Pain is often fully experienced in isolation. It’s these experiences that serve as some of the most defining moments in life. The history of race cannot be recounted without sorrow. It remains a constant reminder of our differences, a difference that has forged a unique experience in the inequality of humanity—the Black experience.
For some, the recorded videos of Black lives being taken so maliciously without regard for another human’s life is new and shocking. Unfortunately, these events are all too familiar for Black families. This Black experience is one that has been lived in isolation for years. These moments define and reinforce the idea that we are inferior and, even worse, less than human when compared to another. These ideas have been passed down the generations.
One thing that is new and unfamiliar in recent months are those people who have offered their voice for change. This collective voice is no longer just Black voices in the shadows of our culture. It is voices of different backgrounds, races and religions. Protests and empathy are no longer segregated. There has been a conscious decision to no longer allow the pain from inequality in another human being to be experienced in isolation. This new, unfamiliar place is part of the story that is needed to make change. I’ve been struggling with this thought often: What responsibility do I have in all of this? And what kind of intention should I grant my voice?
As an aspiring vascular surgeon, I’ve made a commitment to learn this craft and reach my full potential. My purpose to serve people feels as if it is explicitly implied by its title. This is a huge life commitment, and balancing other responsibilities can be very challenging. However, I cannot ignore that also implied in my title—as well as those of my colleagues—is the power that it lends itself in any community. Everyday people trust us with their lives in a very vulnerable way. Patients come into our hospitals from all walks of life seeking support, guidance and our tools for healing. When it comes to race relations within healthcare, there are still conversations to be had about disparities and misrepresentation.
Our healthcare system still needs work, and at times it mirrors the same systems and prejudices that have let minorities down and instilled fear, not security. Maybe our role as providers is to challenge our implicit biases that allow us to continue to perpetuate these failings in our system when dealing with vulnerable populations.
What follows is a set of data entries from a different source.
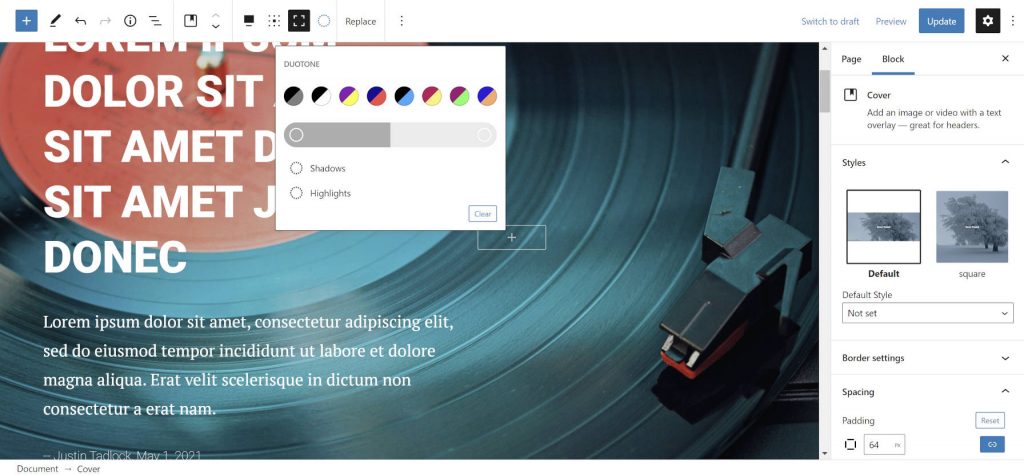The width and height of the screenshot is (1024, 475).
Task: Open the List View outline
Action: click(155, 21)
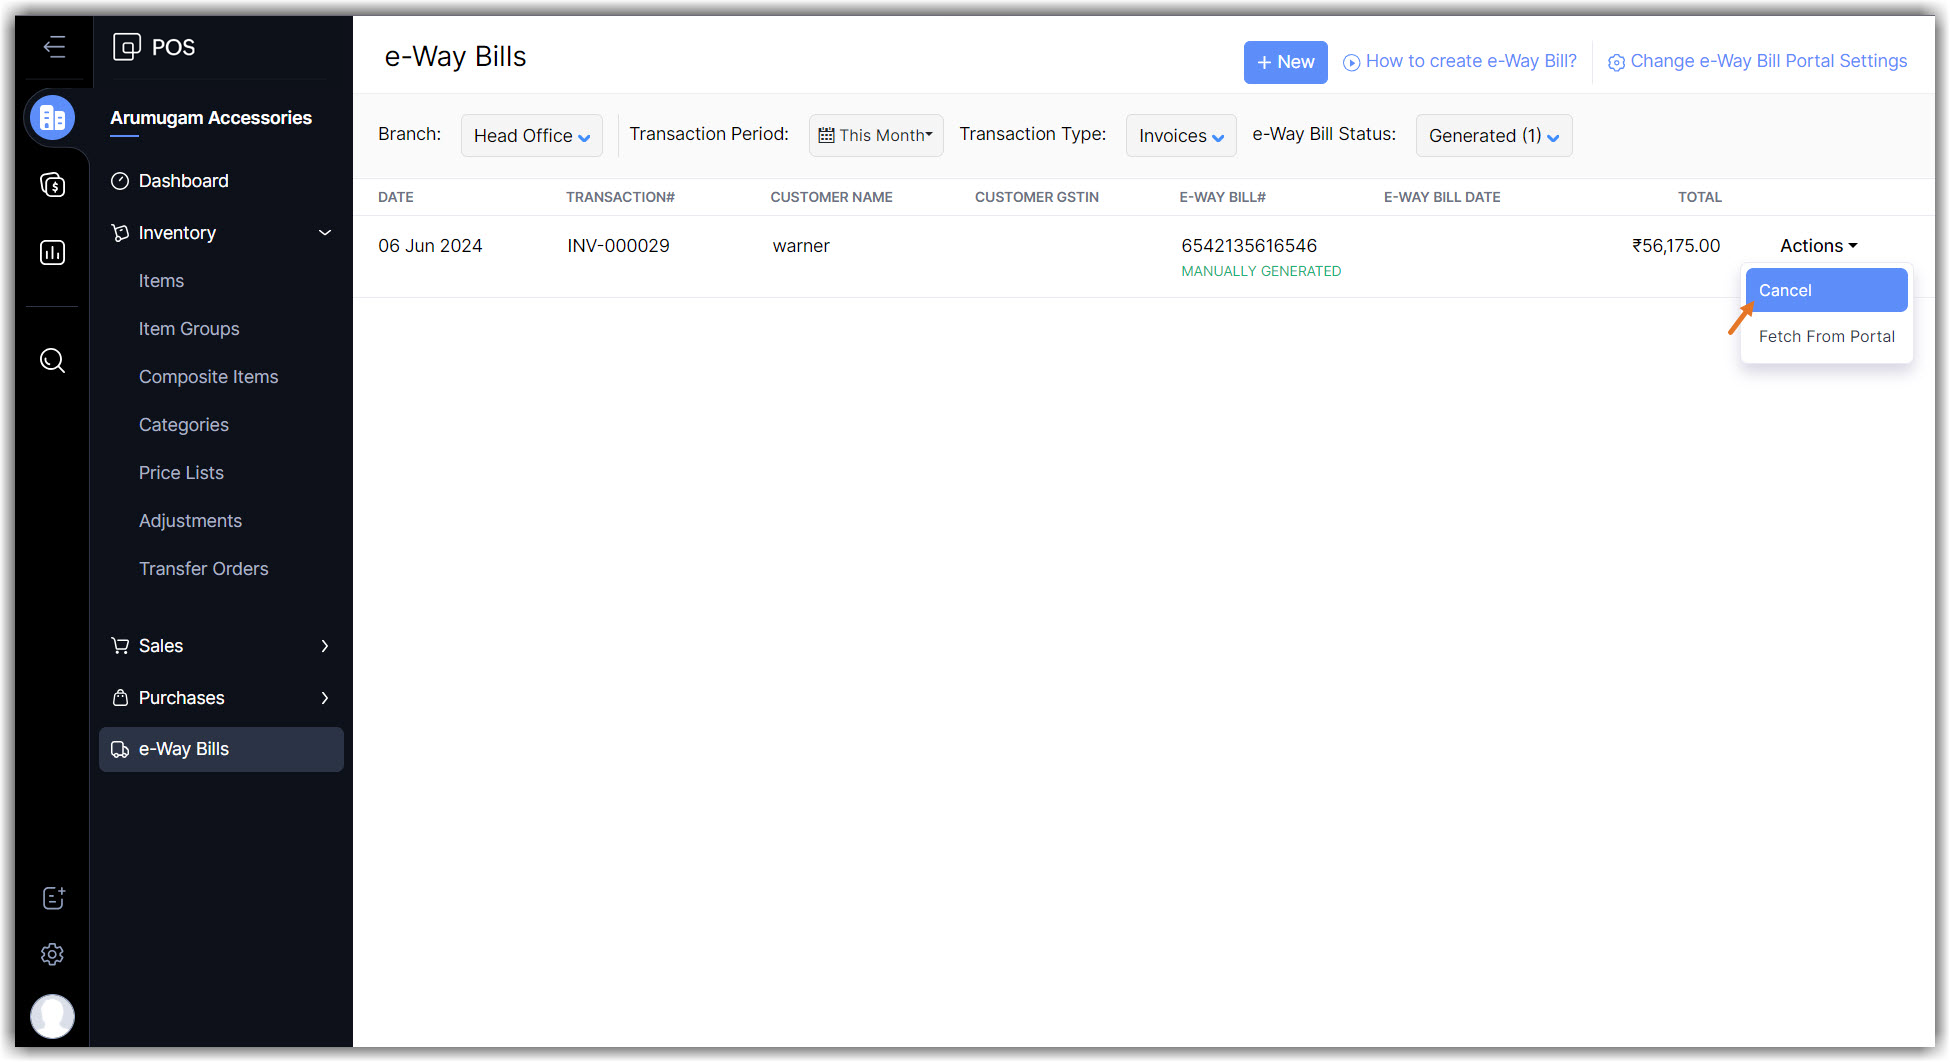Collapse the sidebar with the back-arrow icon
Screen dimensions: 1950x1062
pyautogui.click(x=54, y=47)
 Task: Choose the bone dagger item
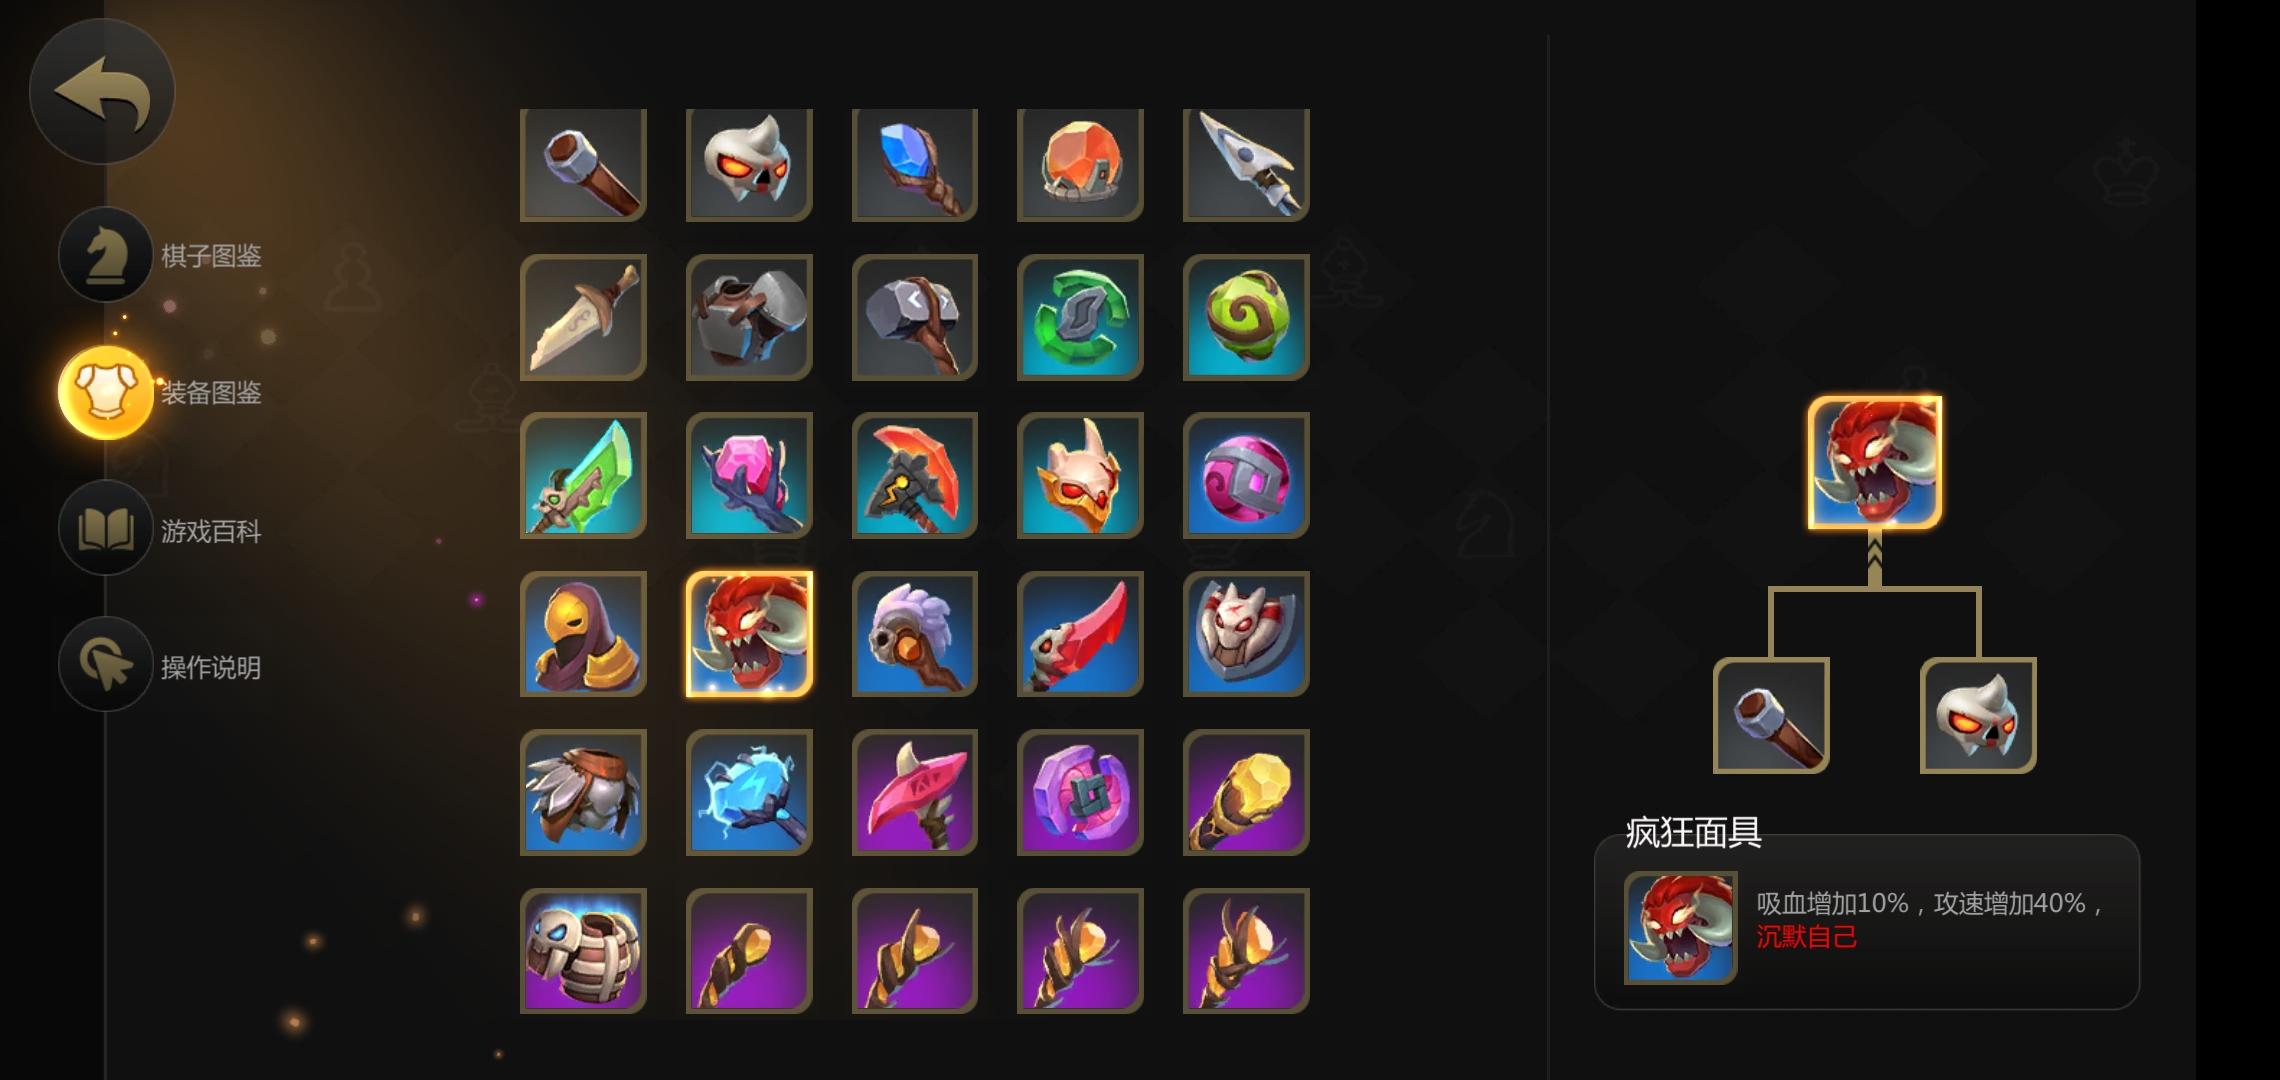[x=583, y=317]
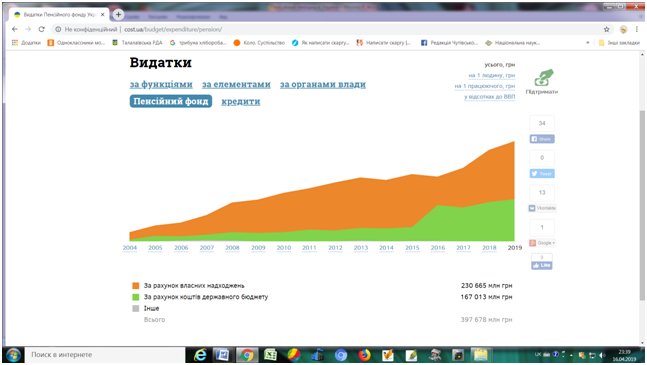The width and height of the screenshot is (647, 365).
Task: Switch to the 'кредити' tab
Action: (x=241, y=101)
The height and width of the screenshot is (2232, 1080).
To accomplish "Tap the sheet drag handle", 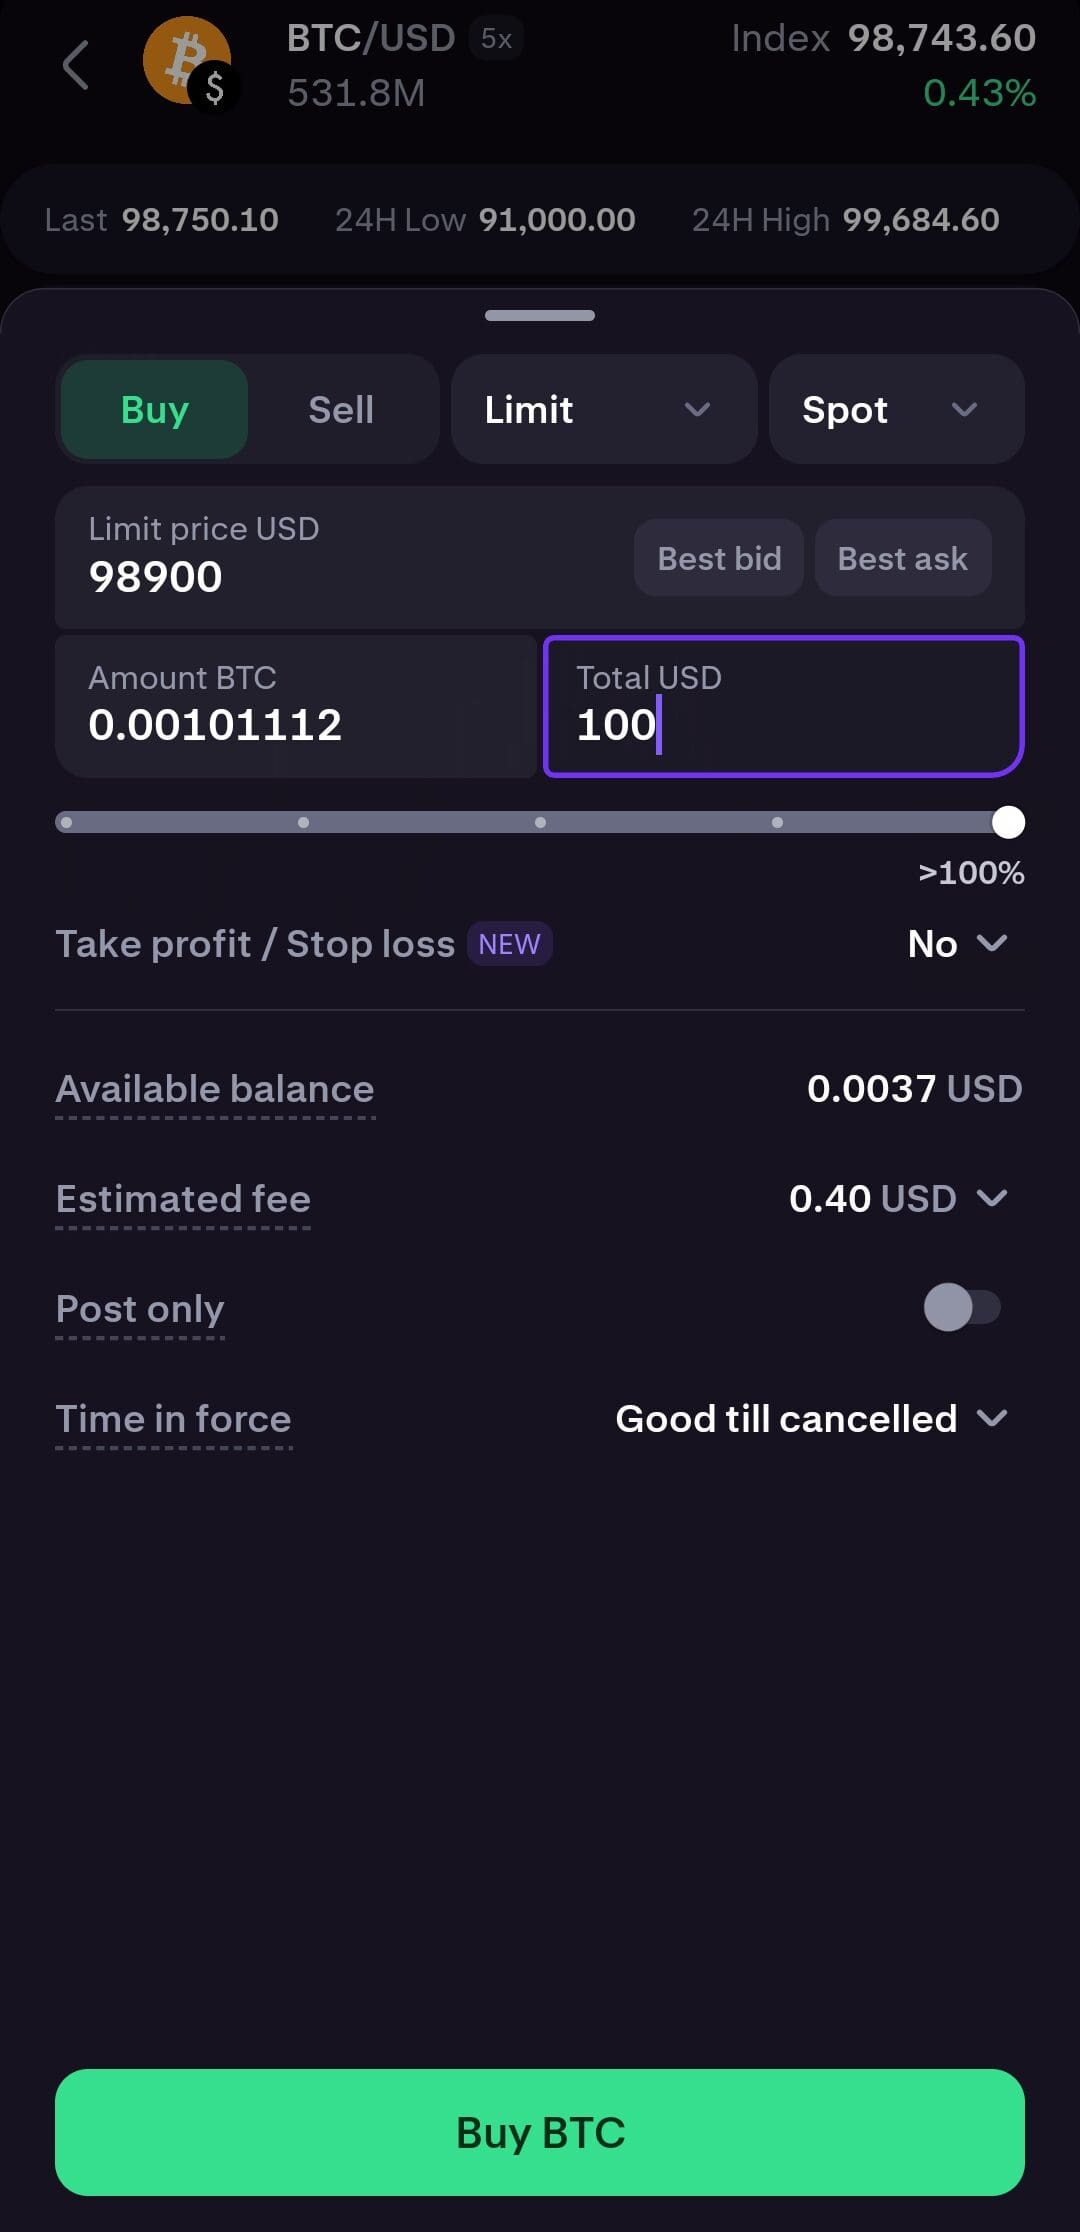I will point(540,316).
When I was asked to write a piece for Vascular Specialist on this topic, I wasn’t sure what to say or what I should write. It is not very often that the topic of race in society, outside of the topic of healthcare, is brought up explicitly in a professional platform such as this one. The idea of writing this was an uncomfortable one that tapped into a place of fear. We all want to be respected and remembered for our great work in the field, not about what has made us different and challenged our equity. Some of us feel like we just want to exist by keeping our head down and working hard, but we often reach the realization that keeping your head down does not save you from inequality. As I took a step back, I was able to see that it is this fear—and feelings of discomfort—that can hinder change.
Osarumen Okunbor, MD, is a vascular surgery fellow at the University of Washington in Seattle.